In the stretch of rows that opens with the line containing "Given: Open the" and closes with the line containing "Action: pyautogui.click(x=27, y=10)", replace "Gift Cards" with "Vouchers". Write out only those lines, with everything else left unchanged.

Stored data
- - - -

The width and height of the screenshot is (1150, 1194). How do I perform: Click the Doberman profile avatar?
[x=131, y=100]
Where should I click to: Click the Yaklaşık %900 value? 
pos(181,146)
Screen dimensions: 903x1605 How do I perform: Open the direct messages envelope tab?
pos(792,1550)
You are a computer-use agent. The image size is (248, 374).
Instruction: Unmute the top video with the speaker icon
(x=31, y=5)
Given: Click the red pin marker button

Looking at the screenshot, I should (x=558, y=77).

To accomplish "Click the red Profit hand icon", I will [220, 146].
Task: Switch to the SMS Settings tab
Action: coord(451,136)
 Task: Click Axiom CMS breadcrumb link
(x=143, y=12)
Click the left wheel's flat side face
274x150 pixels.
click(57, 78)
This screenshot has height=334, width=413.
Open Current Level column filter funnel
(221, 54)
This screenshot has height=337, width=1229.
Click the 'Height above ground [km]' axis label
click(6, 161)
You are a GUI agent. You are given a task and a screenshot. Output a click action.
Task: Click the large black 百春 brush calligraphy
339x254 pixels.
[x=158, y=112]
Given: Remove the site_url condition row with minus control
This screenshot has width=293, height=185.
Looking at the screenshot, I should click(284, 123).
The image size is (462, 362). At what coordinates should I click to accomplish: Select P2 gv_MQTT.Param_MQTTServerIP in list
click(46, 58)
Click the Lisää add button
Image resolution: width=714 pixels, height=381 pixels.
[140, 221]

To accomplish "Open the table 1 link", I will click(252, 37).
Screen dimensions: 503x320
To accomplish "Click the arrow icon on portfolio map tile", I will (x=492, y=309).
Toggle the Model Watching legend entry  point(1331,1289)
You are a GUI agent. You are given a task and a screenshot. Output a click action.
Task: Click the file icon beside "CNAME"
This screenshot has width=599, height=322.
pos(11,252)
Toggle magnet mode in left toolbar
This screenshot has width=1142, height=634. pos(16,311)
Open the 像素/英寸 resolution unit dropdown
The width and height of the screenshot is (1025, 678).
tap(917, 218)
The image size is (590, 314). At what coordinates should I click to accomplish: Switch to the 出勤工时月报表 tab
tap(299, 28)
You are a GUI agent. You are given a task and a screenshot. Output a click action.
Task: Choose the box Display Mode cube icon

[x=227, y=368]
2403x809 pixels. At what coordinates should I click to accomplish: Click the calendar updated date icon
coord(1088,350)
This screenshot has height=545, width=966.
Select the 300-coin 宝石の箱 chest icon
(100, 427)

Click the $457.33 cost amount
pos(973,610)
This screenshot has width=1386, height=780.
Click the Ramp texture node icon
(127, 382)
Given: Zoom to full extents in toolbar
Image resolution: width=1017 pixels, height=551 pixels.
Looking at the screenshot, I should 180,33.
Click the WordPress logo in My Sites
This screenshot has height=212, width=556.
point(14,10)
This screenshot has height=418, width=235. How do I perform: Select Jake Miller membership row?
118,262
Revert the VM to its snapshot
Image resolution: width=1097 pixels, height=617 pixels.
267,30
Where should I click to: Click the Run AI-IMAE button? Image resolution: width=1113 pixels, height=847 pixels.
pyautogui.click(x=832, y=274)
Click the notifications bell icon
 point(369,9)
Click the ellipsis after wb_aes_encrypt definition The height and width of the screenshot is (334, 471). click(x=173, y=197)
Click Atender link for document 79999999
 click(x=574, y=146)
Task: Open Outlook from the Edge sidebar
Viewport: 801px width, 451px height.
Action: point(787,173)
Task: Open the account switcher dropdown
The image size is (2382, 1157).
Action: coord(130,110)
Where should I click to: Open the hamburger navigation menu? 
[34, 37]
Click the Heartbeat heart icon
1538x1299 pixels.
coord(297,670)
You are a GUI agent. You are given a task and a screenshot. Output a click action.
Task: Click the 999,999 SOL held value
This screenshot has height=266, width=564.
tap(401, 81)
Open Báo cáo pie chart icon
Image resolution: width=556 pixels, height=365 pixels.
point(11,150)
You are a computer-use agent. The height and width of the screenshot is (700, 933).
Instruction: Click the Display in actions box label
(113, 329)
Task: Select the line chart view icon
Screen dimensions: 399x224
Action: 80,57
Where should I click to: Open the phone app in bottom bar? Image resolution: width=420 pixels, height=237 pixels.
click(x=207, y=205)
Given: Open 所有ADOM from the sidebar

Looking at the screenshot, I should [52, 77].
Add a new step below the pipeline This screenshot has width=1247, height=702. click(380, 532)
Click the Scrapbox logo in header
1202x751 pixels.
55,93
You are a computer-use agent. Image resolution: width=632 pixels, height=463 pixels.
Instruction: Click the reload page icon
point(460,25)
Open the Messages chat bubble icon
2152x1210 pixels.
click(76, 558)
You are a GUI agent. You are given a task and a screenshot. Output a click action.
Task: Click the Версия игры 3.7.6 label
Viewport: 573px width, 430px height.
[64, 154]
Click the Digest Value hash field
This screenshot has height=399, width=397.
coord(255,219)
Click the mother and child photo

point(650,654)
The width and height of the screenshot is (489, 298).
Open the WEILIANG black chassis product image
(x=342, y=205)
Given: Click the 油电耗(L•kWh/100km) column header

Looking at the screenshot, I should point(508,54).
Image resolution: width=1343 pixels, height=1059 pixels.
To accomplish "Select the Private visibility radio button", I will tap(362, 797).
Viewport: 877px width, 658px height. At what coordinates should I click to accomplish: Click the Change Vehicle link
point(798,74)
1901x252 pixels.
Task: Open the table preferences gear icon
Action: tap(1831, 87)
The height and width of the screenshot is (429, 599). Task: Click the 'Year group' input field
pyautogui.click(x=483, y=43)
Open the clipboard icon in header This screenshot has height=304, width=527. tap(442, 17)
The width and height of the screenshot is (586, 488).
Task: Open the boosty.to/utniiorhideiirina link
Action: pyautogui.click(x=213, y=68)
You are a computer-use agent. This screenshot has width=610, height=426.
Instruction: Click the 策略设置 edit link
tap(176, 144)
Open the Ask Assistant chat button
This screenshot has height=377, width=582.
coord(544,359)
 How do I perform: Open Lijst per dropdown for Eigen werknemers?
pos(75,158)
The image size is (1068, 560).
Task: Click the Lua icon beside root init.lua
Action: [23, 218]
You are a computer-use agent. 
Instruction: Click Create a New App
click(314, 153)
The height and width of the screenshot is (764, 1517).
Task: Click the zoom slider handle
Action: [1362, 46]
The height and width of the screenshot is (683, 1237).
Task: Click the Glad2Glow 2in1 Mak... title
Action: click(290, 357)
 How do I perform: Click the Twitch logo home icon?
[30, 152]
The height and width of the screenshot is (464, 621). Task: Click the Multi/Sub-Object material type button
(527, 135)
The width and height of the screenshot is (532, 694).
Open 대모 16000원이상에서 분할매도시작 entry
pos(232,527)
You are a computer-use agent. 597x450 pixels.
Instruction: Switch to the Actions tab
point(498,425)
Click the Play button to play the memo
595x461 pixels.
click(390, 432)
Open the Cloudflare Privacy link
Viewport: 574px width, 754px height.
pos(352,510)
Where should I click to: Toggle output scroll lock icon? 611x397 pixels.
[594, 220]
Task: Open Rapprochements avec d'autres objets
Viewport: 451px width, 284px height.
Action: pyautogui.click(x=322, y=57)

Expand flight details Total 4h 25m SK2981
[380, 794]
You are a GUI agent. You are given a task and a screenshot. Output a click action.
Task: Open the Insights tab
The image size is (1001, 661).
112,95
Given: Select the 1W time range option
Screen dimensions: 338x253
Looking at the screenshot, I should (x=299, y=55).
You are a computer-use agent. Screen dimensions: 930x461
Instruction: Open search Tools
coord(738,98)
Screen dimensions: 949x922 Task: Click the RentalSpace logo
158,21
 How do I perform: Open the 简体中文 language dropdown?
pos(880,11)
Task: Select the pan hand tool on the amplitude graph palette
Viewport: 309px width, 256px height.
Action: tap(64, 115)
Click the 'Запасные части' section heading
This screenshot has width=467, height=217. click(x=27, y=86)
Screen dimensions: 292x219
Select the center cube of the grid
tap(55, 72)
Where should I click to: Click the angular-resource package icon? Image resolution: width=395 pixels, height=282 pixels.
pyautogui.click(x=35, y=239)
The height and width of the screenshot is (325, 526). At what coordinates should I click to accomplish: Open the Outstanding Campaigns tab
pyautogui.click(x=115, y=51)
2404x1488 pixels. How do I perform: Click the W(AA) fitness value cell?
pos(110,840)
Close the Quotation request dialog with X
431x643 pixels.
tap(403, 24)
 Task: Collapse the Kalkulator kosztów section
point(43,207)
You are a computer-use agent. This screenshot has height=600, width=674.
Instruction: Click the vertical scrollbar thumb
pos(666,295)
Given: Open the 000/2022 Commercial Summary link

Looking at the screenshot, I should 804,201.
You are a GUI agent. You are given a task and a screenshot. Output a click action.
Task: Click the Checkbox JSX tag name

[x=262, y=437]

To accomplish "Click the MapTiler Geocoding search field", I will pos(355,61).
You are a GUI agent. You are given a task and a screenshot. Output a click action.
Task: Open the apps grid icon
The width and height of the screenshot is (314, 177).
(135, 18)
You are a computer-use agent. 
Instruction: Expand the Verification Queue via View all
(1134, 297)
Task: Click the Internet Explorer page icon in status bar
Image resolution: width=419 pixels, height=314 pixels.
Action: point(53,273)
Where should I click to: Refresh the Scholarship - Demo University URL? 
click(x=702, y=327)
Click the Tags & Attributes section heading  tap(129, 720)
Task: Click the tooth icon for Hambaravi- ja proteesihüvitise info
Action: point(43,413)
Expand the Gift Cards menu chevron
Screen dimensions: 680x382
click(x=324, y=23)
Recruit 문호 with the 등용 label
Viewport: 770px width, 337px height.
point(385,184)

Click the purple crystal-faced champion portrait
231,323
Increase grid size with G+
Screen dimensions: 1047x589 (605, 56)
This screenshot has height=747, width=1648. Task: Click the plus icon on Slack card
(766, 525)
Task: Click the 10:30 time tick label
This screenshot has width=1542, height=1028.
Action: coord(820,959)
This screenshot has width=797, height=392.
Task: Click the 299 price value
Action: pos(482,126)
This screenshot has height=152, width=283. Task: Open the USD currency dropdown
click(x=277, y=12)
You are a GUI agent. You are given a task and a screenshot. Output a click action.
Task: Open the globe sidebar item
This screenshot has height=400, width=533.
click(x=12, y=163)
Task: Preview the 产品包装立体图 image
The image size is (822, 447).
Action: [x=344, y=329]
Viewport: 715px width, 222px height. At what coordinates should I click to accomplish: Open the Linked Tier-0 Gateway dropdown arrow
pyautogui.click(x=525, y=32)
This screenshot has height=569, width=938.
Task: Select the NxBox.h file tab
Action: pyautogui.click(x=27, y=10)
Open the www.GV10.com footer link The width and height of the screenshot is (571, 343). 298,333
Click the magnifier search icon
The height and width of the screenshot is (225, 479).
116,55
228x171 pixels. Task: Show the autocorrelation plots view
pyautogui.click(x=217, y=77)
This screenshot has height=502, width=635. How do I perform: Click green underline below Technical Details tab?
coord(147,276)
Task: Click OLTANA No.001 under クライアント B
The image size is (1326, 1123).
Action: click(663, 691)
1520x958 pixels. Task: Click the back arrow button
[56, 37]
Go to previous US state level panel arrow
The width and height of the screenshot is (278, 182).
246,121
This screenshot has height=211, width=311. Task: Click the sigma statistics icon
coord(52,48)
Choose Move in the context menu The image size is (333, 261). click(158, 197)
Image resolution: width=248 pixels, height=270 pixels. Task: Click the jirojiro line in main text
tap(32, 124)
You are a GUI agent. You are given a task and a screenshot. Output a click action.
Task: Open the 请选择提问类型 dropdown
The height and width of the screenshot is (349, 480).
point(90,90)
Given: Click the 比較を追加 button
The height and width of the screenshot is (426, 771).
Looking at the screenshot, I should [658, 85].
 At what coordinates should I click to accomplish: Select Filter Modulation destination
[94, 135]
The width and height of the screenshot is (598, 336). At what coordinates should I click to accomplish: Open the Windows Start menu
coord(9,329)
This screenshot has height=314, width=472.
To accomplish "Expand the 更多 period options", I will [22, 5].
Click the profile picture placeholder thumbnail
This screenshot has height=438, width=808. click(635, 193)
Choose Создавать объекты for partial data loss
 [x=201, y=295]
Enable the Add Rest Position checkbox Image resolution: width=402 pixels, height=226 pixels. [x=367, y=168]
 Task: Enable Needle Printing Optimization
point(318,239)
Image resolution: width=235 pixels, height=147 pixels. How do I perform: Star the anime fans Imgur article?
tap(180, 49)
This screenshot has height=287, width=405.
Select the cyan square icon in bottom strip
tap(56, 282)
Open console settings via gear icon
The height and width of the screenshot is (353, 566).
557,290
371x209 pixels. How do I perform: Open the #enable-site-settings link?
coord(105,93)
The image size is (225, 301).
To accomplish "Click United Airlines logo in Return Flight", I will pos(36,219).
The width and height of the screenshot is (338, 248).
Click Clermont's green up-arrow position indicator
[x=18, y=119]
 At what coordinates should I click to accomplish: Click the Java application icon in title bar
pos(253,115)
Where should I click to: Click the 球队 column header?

- - - -

* [Written solution]:
Given: Open the 000/2022 Commercial Summary link

Looking at the screenshot, I should 804,201.
You are a GUI agent. You are given a task and a screenshot. Output a click action.
Task: Click the Checkbox JSX tag name

[x=262, y=437]

To accomplish "Click the MapTiler Geocoding search field", I will pos(355,61).
You are a GUI agent. You are given a task and a screenshot. Output a click action.
Task: Open the apps grid icon
The width and height of the screenshot is (314, 177).
(135, 18)
You are a computer-use agent. 
Instruction: Expand the Verification Queue via View all
(1134, 297)
Task: Click the Internet Explorer page icon in status bar
Image resolution: width=419 pixels, height=314 pixels.
Action: point(53,273)
Where should I click to: Refresh the Scholarship - Demo University URL? 
click(x=702, y=327)
Click the Tags & Attributes section heading  tap(129, 720)
Task: Click the tooth icon for Hambaravi- ja proteesihüvitise info
Action: point(43,413)
Expand the Vouchers menu chevron
Screen dimensions: 680x382
click(x=324, y=23)
Recruit 문호 with the 등용 label
Viewport: 770px width, 337px height.
point(385,184)

Click the purple crystal-faced champion portrait
231,323
Increase grid size with G+
Screen dimensions: 1047x589 (605, 56)
This screenshot has height=747, width=1648. Task: Click the plus icon on Slack card
(766, 525)
Task: Click the 10:30 time tick label
This screenshot has width=1542, height=1028.
Action: coord(820,959)
This screenshot has width=797, height=392.
Task: Click the 299 price value
Action: pos(482,126)
This screenshot has height=152, width=283. Task: Open the USD currency dropdown
click(x=277, y=12)
You are a GUI agent. You are given a task and a screenshot. Output a click action.
Task: Open the globe sidebar item
This screenshot has height=400, width=533.
click(x=12, y=163)
Task: Preview the 产品包装立体图 image
The image size is (822, 447).
Action: [x=344, y=329]
Viewport: 715px width, 222px height. At what coordinates should I click to accomplish: Open the Linked Tier-0 Gateway dropdown arrow
pyautogui.click(x=525, y=32)
This screenshot has height=569, width=938.
Task: Select the NxBox.h file tab
Action: pyautogui.click(x=27, y=10)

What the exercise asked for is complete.